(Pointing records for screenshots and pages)
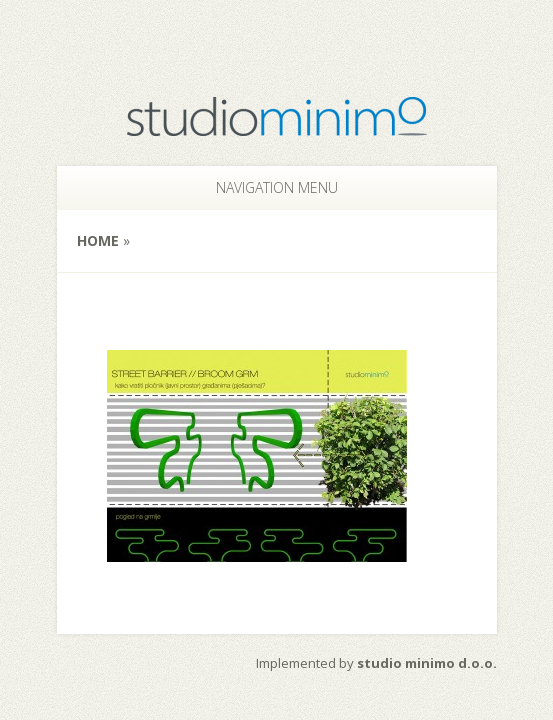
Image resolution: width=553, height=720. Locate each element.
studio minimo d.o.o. (427, 663)
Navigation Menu (264, 187)
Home (98, 240)
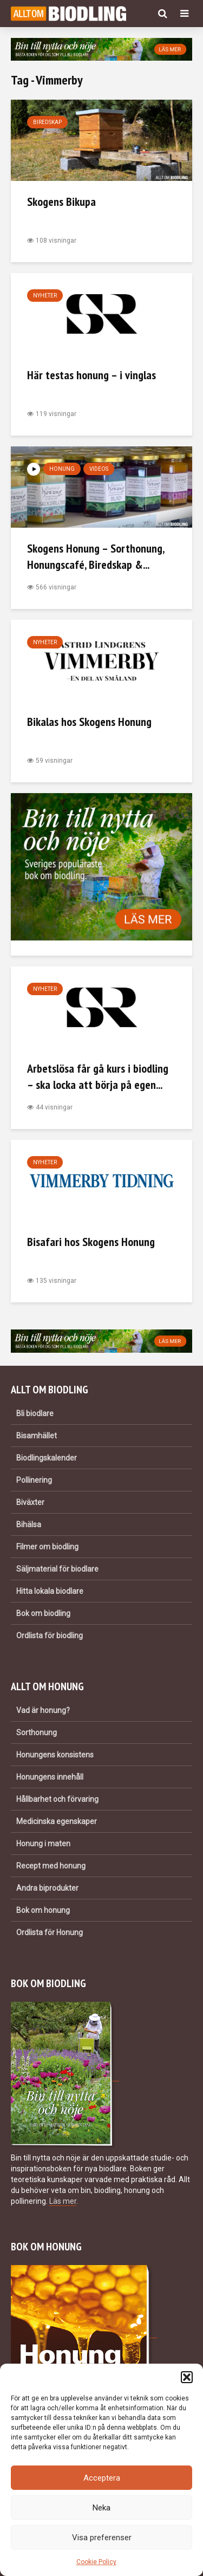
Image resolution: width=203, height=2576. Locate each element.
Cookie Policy (96, 2562)
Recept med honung (51, 1865)
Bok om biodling (43, 1613)
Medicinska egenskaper (56, 1821)
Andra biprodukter (47, 1888)
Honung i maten (43, 1843)
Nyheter (45, 296)
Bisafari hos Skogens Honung (91, 1241)
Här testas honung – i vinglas (91, 374)
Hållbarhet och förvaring (57, 1799)
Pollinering (34, 1480)
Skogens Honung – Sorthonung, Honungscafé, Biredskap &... (95, 556)
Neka (101, 2508)
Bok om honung (43, 1910)
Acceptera (101, 2478)
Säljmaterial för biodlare (57, 1569)
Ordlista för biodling (49, 1635)
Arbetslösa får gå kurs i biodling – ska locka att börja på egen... (97, 1076)
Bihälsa (28, 1524)
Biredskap (47, 122)
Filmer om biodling (47, 1546)
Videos (98, 469)
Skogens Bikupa (61, 201)
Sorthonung (36, 1732)
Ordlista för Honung (49, 1932)
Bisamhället (36, 1435)
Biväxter (30, 1502)
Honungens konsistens (55, 1754)
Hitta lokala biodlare (49, 1591)
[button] (186, 2377)
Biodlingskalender (46, 1458)
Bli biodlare (35, 1413)
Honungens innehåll (49, 1777)
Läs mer (62, 2201)
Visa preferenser (102, 2537)
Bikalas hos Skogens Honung (89, 721)
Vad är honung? (43, 1710)
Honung (62, 469)
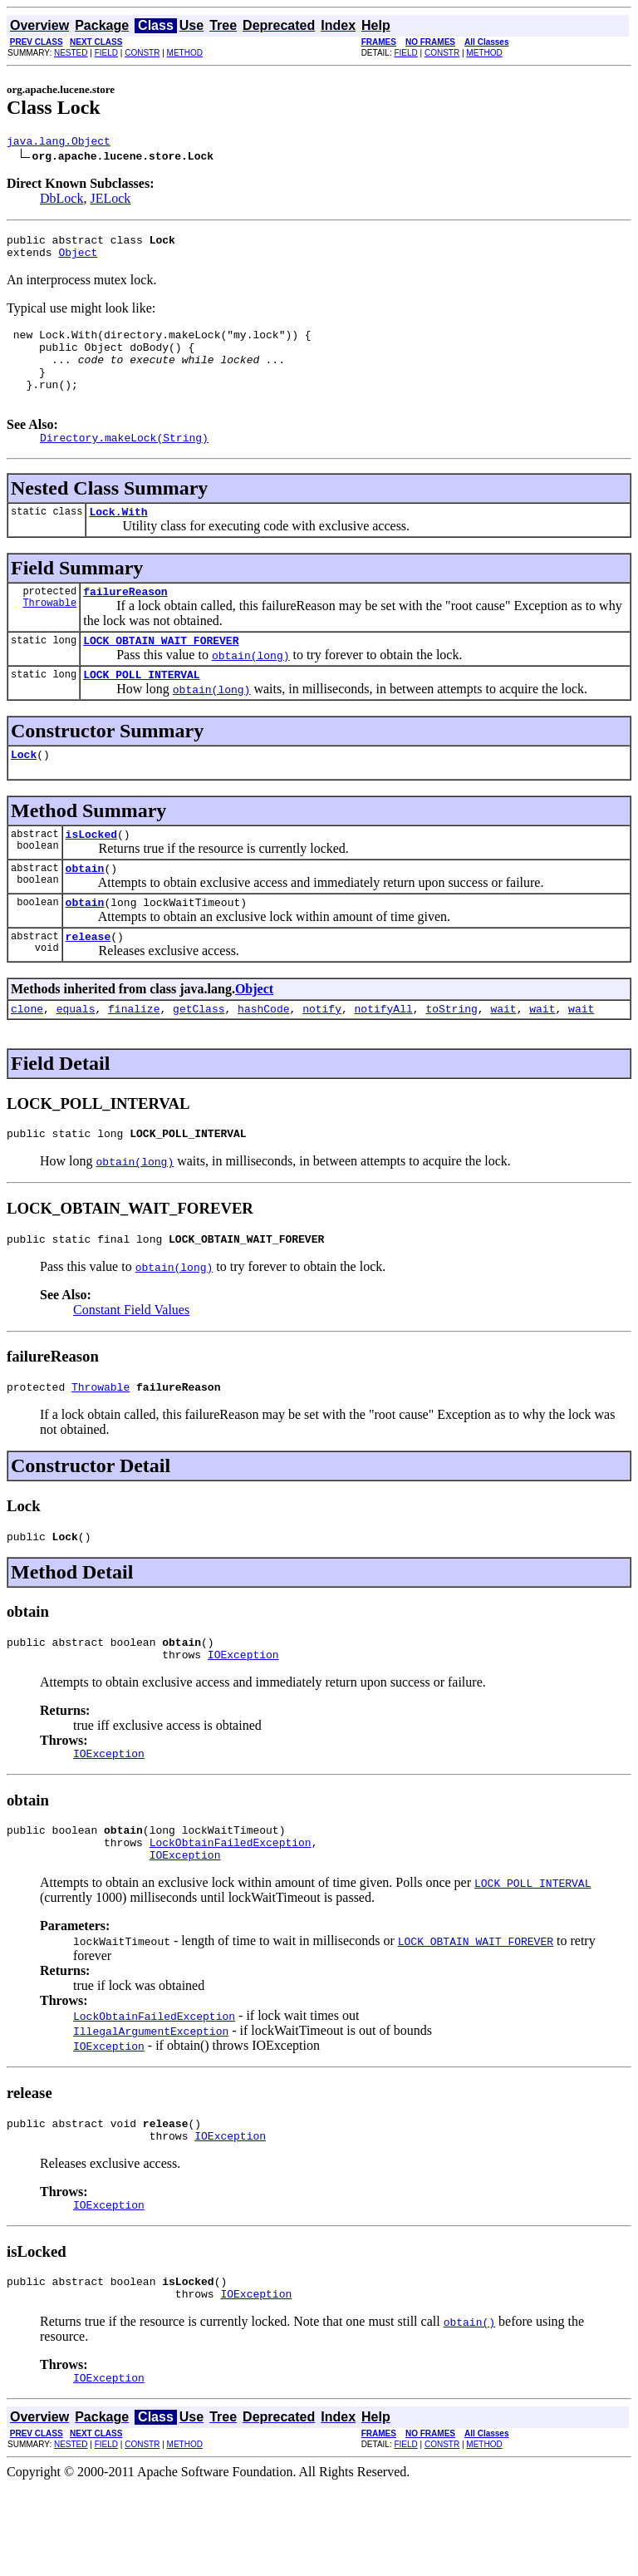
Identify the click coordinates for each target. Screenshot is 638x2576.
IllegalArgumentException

=== Task ===
Extract all of the lines above word for word, leaving out the pictures.

=== The completed task ===
Image resolution: width=553, height=720. Locate each element.
studio minimo d.o.o. (427, 663)
Navigation Menu (264, 187)
Home (98, 240)
Image resolution: width=203, height=2576. Locate each element.
Cookie Policy (96, 2562)
Recept med honung (51, 1865)
Bok om biodling (43, 1613)
Medicinska egenskaper (56, 1821)
Andra biprodukter (47, 1888)
Honung i maten (43, 1843)
Nyheter (45, 296)
Bisafari hos Skogens Honung (91, 1241)
Här testas honung – i vinglas (91, 374)
Hållbarhet och förvaring (57, 1799)
Pollinering (34, 1480)
Skogens Honung – Sorthonung, Honungscafé, Biredskap &... (95, 556)
Neka (101, 2508)
Bok om honung (43, 1910)
Acceptera (101, 2478)
Säljmaterial för biodlare (57, 1569)
Ordlista för biodling (49, 1635)
Arbetslösa får gå kurs i biodling – ska locka att börja på egen... (97, 1076)
Bihälsa (28, 1524)
Biredskap (47, 122)
Filmer om biodling (47, 1546)
Videos (98, 469)
Skogens Bikupa (61, 201)
Sorthonung (36, 1732)
Ordlista för Honung (49, 1932)
Bisamhället (36, 1435)
Biväxter (30, 1502)
Honungens konsistens (55, 1754)
Hitta lokala biodlare (49, 1591)
[button] (186, 2377)
Biodlingskalender (46, 1458)
Bli biodlare (35, 1413)
Honungens innehåll (49, 1777)
Läs mer (62, 2201)
Visa preferenser (102, 2537)
Bikalas hos Skogens Honung (89, 721)
Vad är honung? (43, 1710)
Honung (62, 469)
Identify the click coordinates for each target. Screenshot is 638x2576.
IllegalArgumentException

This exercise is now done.